I took a step back. I started wondering how I had gotten to a place where I could choose between rewatching Arrested Development and watching a man dispose of his family like yesterday’s trash. However my interest in true crime had begun, it had curdled into something ghoulish. I was a person who fed on the recent, acute misery of others.
So here’s how I wrote fake true crime: I turned myself into the villain. The crime at the center of Rabbit Hole is pedestrian and thinly sketched: a girl goes missing, and she stays gone for ten years. What I was interested in—as the author—was not: drooling over her taut, young body; reenacting some sexual abuse perpetrated against her; or imagining her last moments of perfect agony. I knew, however, that those would be the things true crime communities would be interested in. So I wrote them in—my evil twins.

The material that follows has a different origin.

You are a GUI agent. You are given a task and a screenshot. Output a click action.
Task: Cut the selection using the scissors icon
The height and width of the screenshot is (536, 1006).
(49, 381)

In the book, they are many and they are Redditors. They are anonymous and they know no bounds. They speculate over age of consent laws and wonder, in print, whether a man killed his own daughter. They do not treat the people they are talking about as real people. They do not think anyone can hear them. For them, it’s just fun.
Toward the end of my days at a true crime consumer, even before American Murder turned me off to the genre, I started to feel nagged by a sense of fakeness. The slick production, the tight editing, the shapely plot arcs—they reminded me not of life, not of the griefs and tragedies I had personally endured, but of fiction. I was becoming aware that out of a large pile of “what really happened,” a narrative was being artificially shaped. Was this the story of this particular crime, or was it simply a good story?
When I sat down to write my book, I thought about tidiness: bad guys on one side of a line, dead girls on the other, a noble lawman (or documentarian) standing between. Was there a way to upset those expectations in fiction? Was there a way to make my fiction, which was by definition fake, feel truer to life than true crime? Could I make it messier and frustrating? Could I capture the pain of not knowing? Could I draw a victim that was neither a martyr nor a devil? Could I follow a surviving family member not on a quest for vindication and justice (who among us gets a quest?) but on a downward spiral, fueled by pain and self-destruction? I wanted to try.
How to write fake true crime? Fake is easy. The better question is how to write something true.